● Directions: Word for word, print every entry below.

● Recorded information:

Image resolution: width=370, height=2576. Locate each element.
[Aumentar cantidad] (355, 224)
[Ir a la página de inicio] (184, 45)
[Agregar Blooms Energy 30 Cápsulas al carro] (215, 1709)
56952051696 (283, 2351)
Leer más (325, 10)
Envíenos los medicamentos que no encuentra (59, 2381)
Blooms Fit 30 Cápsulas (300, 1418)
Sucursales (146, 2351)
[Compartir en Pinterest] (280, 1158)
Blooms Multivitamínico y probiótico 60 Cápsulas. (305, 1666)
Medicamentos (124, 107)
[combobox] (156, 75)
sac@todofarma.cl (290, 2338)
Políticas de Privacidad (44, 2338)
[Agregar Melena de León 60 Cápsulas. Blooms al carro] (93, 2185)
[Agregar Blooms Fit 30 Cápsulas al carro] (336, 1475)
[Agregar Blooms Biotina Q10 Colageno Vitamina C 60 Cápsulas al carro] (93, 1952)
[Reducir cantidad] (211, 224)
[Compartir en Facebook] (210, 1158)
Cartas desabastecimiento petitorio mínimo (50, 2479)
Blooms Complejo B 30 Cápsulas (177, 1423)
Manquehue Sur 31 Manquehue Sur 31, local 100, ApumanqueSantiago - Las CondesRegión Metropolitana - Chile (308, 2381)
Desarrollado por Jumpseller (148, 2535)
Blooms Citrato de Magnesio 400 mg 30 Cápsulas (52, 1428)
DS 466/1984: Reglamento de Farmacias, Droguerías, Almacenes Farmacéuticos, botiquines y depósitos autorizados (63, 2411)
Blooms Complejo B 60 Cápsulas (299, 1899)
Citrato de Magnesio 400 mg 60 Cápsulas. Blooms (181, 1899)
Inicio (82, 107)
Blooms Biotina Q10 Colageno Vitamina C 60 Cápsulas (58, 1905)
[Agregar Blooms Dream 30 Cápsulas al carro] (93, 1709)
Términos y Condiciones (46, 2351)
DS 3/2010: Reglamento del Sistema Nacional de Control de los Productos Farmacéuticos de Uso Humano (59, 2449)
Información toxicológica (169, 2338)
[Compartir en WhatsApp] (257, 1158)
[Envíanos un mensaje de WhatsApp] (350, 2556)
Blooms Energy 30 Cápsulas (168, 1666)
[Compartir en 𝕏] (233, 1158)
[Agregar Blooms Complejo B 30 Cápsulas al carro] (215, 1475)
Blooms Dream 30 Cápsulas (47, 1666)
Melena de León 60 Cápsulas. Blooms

● Solved exercise:
Image resolution: width=370, height=2576. Locate each element.
[Aumentar cantidad] (355, 224)
[Ir a la página de inicio] (184, 45)
[Agregar Blooms Energy 30 Cápsulas al carro] (215, 1709)
56952051696 (283, 2351)
Leer más (325, 10)
Envíenos los medicamentos que no encuentra (59, 2381)
Blooms Fit 30 Cápsulas (300, 1418)
Sucursales (146, 2351)
[Compartir en Pinterest] (280, 1158)
Blooms Multivitamínico y probiótico 60 Cápsulas. (305, 1666)
Medicamentos (124, 107)
[combobox] (156, 75)
sac@todofarma.cl (290, 2338)
Políticas de Privacidad (44, 2338)
[Agregar Melena de León 60 Cápsulas. Blooms al carro] (93, 2185)
[Agregar Blooms Fit 30 Cápsulas al carro] (336, 1475)
[Agregar Blooms Biotina Q10 Colageno Vitamina C 60 Cápsulas al carro] (93, 1952)
[Reducir cantidad] (211, 224)
[Compartir en Facebook] (210, 1158)
Cartas desabastecimiento petitorio mínimo (50, 2479)
Blooms Complejo B 30 Cápsulas (177, 1423)
Manquehue Sur 31 Manquehue Sur 31, local 100, ApumanqueSantiago - Las CondesRegión Metropolitana - Chile (308, 2381)
Desarrollado por Jumpseller (148, 2535)
Blooms Citrato de Magnesio 400 mg 30 Cápsulas (52, 1428)
DS 466/1984: Reglamento de Farmacias, Droguerías, Almacenes Farmacéuticos, botiquines y depósitos autorizados (63, 2411)
Blooms Complejo B 60 Cápsulas (299, 1899)
Citrato de Magnesio 400 mg 60 Cápsulas. Blooms (181, 1899)
Inicio (82, 107)
Blooms Biotina Q10 Colageno Vitamina C 60 Cápsulas (58, 1905)
[Agregar Blooms Dream 30 Cápsulas al carro] (93, 1709)
Términos y Condiciones (46, 2351)
DS 3/2010: Reglamento del Sistema Nacional de Control de los Productos Farmacéuticos de Uso Humano (59, 2449)
Información toxicológica (169, 2338)
[Compartir en WhatsApp] (257, 1158)
[Envíanos un mensaje de WhatsApp] (350, 2556)
Blooms Energy 30 Cápsulas (168, 1666)
[Compartir en 𝕏] (233, 1158)
[Agregar Blooms Complejo B 30 Cápsulas al carro] (215, 1475)
Blooms Dream 30 Cápsulas (47, 1666)
Melena de León 60 Cápsulas. Blooms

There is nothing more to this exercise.